Jos Baker en 32 rue Vandenbranden

Hace días que han reabierto el Puente de Carlos y los turistas se hacinan en él. A este puente no lo hundirá el agua, lo hundirán los turistas.

Esta vez, es la imagen de Francisco de Borja la que no está. Este español oriundo de Gandía fue condecorado santo un siglo después de su muerte, ese cargo que dispensa el Estado de la Ciudad del Vaticano a quienes merecen un puesto superior al de su presidente pero llevan suficiente tiempo muertos como para no tocar las pelotas a nadie. Pone en un cartel en su pedestal que lo están restaurando. No entiendo qué sentido tiene restaurar una réplica. Las estatuas originales del Puente de Carlos se encuentran a buen recaudo en el Lapidarium, junto con muchas otras de la ciudad capitalina. Recuerdo que en uno de mis paseos con Petr Gojda, me contó que un profesor de DAMU, la academia de artes escénicas de Praga, pidió a sus alumnos que acudieran al puente y se fijaran en las expresiones de las estatuas para, a continuación, dirigirse al Lapidarium y contemplar las expresiones originales.
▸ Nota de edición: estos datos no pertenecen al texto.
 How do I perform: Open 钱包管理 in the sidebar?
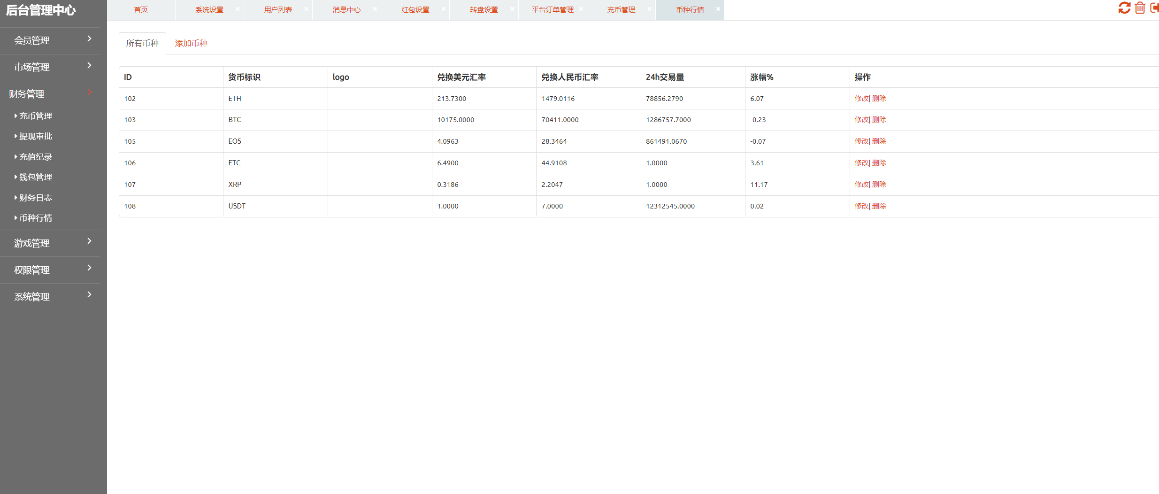[36, 177]
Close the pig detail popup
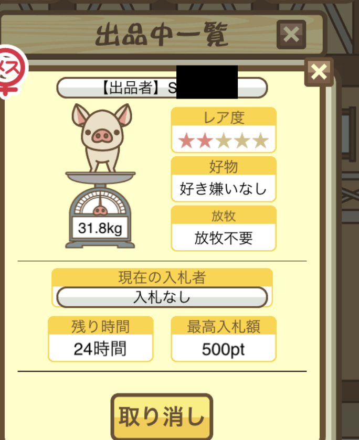The height and width of the screenshot is (440, 359). 319,72
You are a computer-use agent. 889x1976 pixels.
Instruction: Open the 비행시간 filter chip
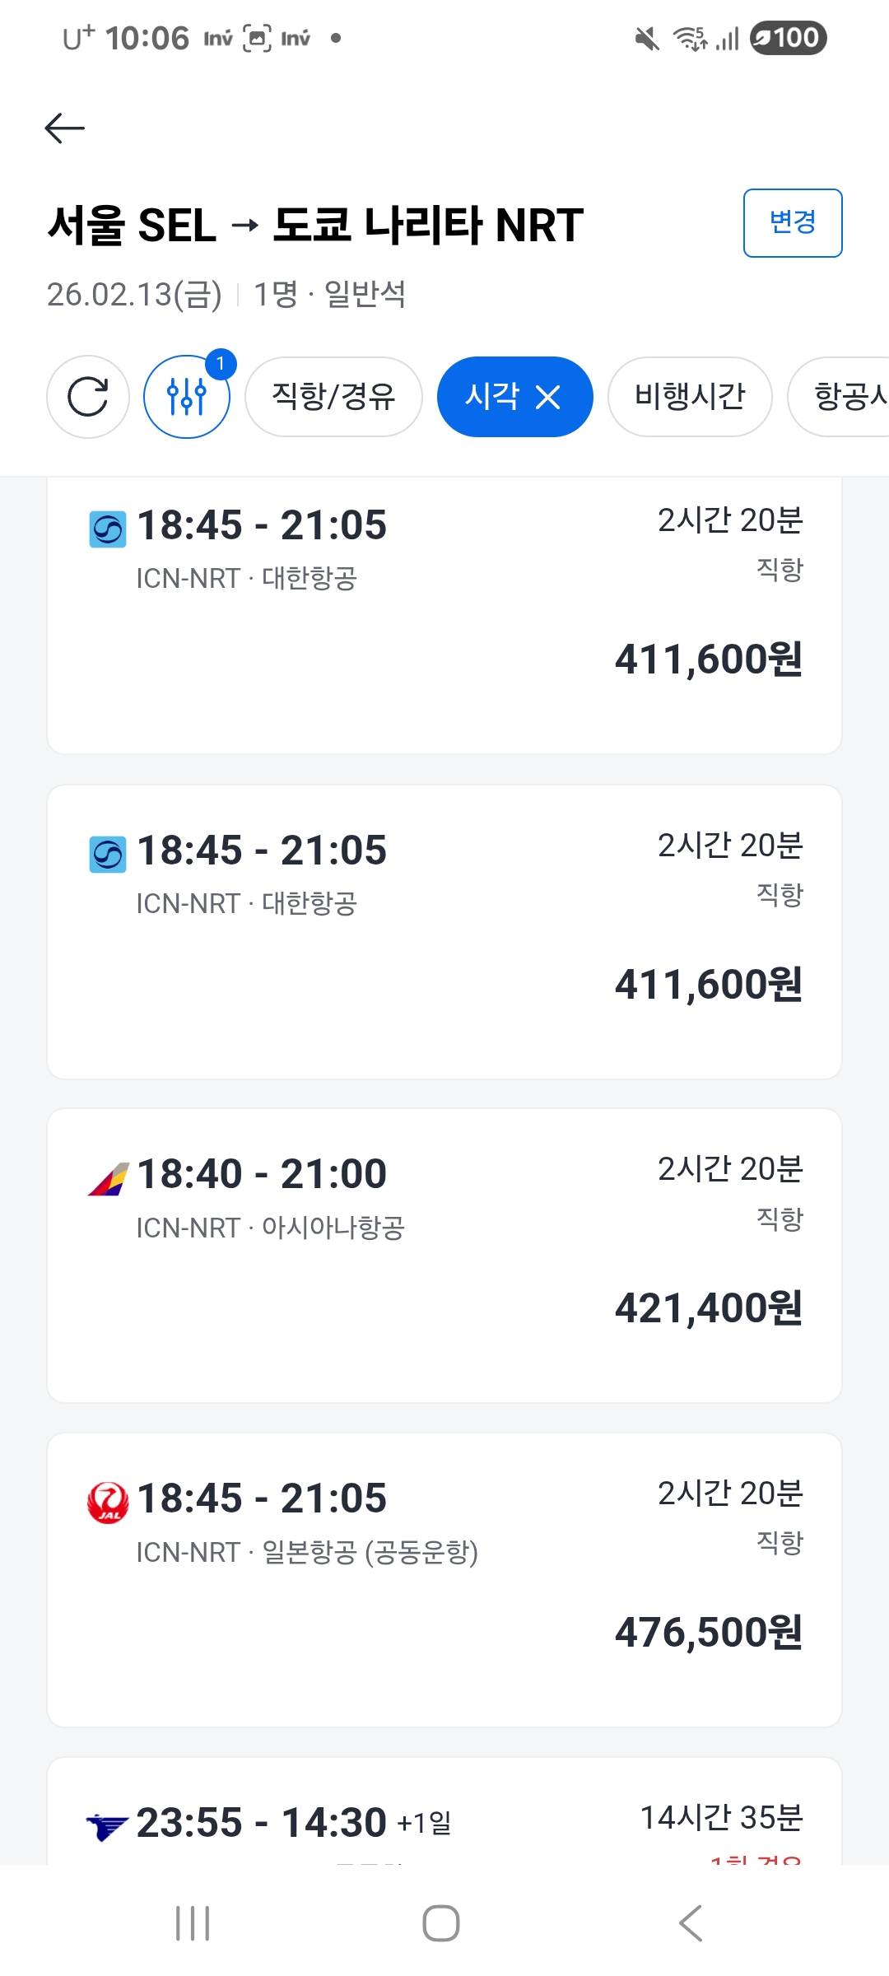(690, 397)
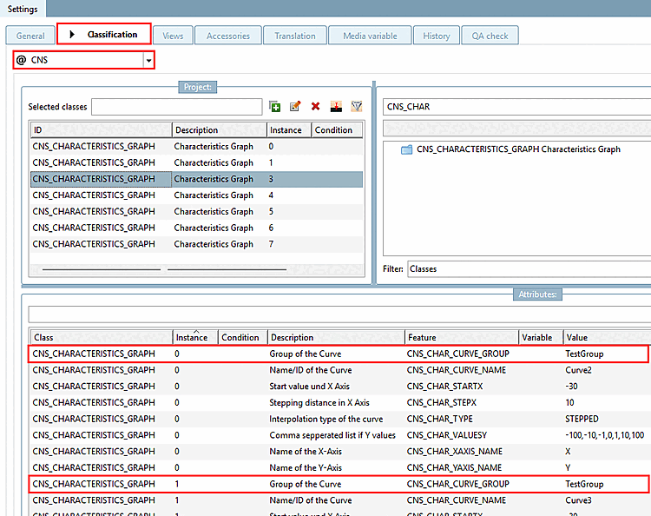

El objetivo del ejercicio era ver si notaban la diferencia entre unas y otras, una diferencia muy real, la conocida “mano del artista”. Cualquier academia que promueva la sensibilidad entre su alumnado se merece el cielo, dejemos que en el Vaticano crean que tienen la potestad sobre lo incógnito, qué equivocados están los que no hacen más que trabajar sobre el miedo y la muerte (y sí, soy más ateo que la propia muerte, quien no cree en nadie más que en sí misma, y razones le sobran).
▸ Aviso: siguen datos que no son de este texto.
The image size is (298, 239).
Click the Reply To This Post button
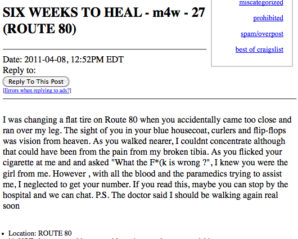[36, 82]
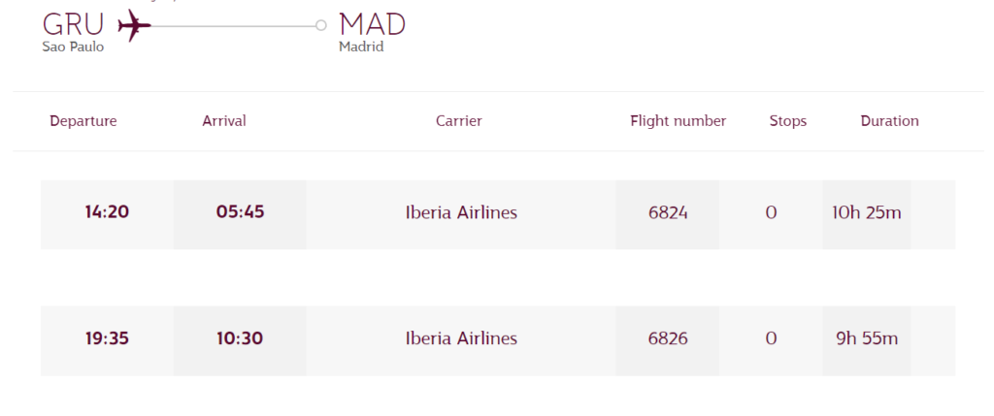Click Iberia Airlines on flight 6826 row
This screenshot has width=994, height=416.
[461, 339]
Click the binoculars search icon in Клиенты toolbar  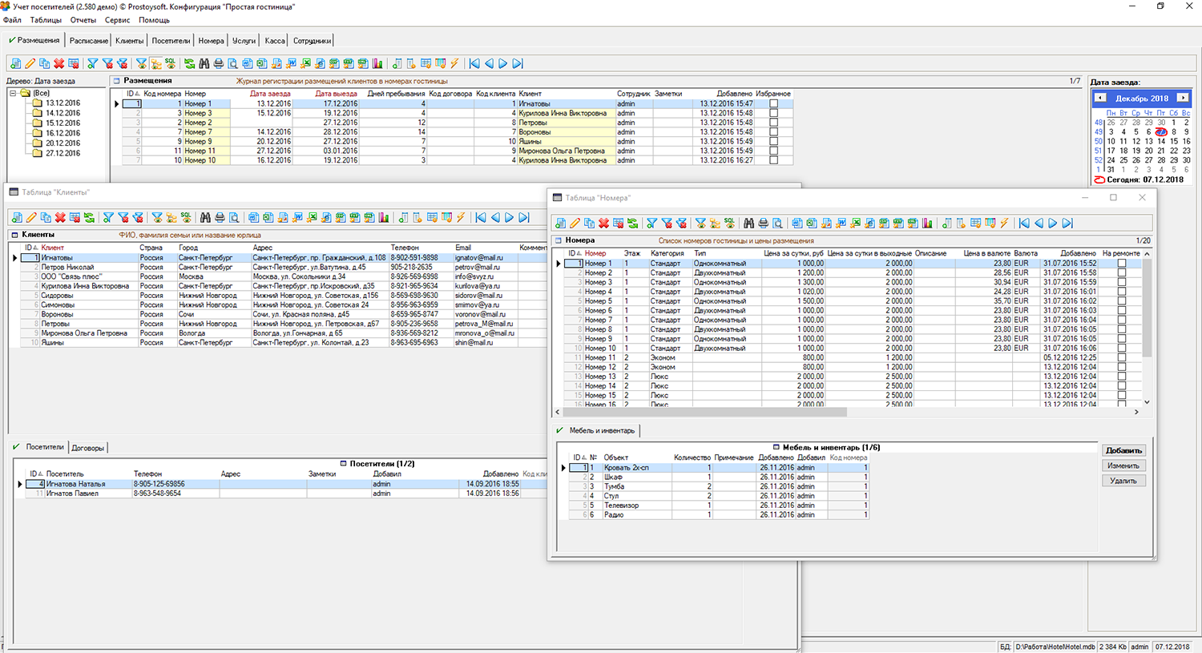(x=205, y=218)
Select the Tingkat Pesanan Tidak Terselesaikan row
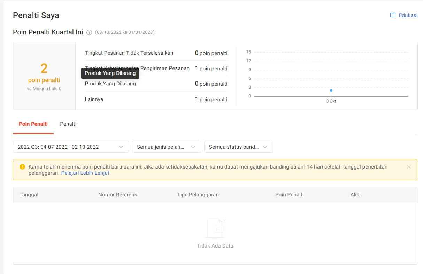The width and height of the screenshot is (423, 274). [x=156, y=53]
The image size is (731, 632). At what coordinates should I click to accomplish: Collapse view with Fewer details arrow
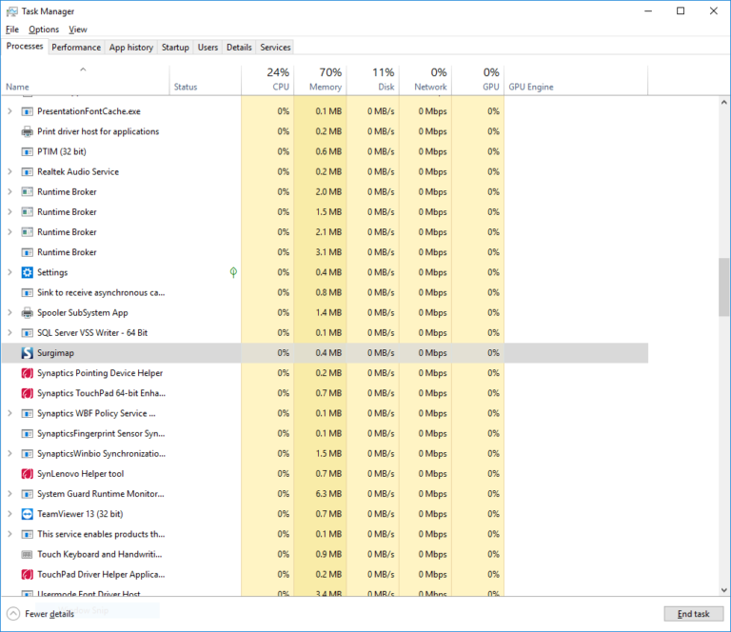click(13, 614)

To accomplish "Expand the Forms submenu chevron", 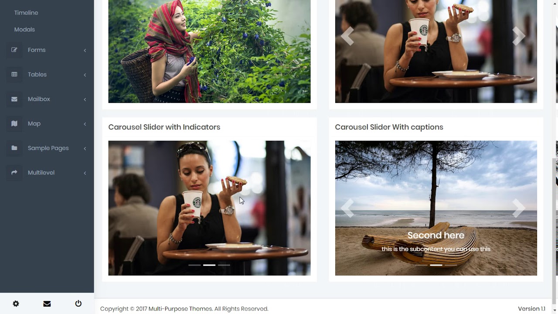I will point(85,50).
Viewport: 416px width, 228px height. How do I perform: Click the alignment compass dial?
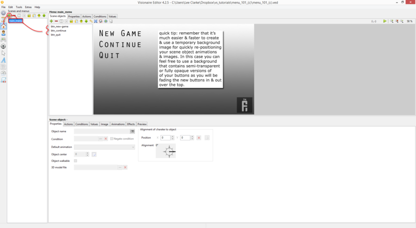pyautogui.click(x=169, y=152)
Escribo desde el piano bar del Teatro Karlín –el pianista aporrea el teclado con una energía inusitada a estas horas de la tarde–, donde voy a ver como público 32 rue Vandenbranden. Vengo del escenario nevado de esta producción de Peeping Tom, que ya lleva cuatro años de gira por cuatro continentes, nos ha contado Jos Baker, uno de sus intérpretes. Tiene algo de sacrílego entrar por primera vez en un teatro por el escenario. Sacrílego y terriblemente amoral, como un desafío artístico. La sala principal del teatro es una maravilla. El edificio, de arquitectura nouveau baroque, se construyó en 1881 para acoger espectáculos circenses. En la actualidad, los musicales de toda la vida como Aída o Jesucristo Superstar constituyen el grueso de su programación habitual.

Por cierto, hoy he soñado que viajaba al sur, tan al sur que superaba el ecuador y franqueaba el hemisferio sur, donde nunca he estado, y he amanecido con muchas ganas de viajar al sur y, como en el sueño, contemplar el sol poniéndose por el este.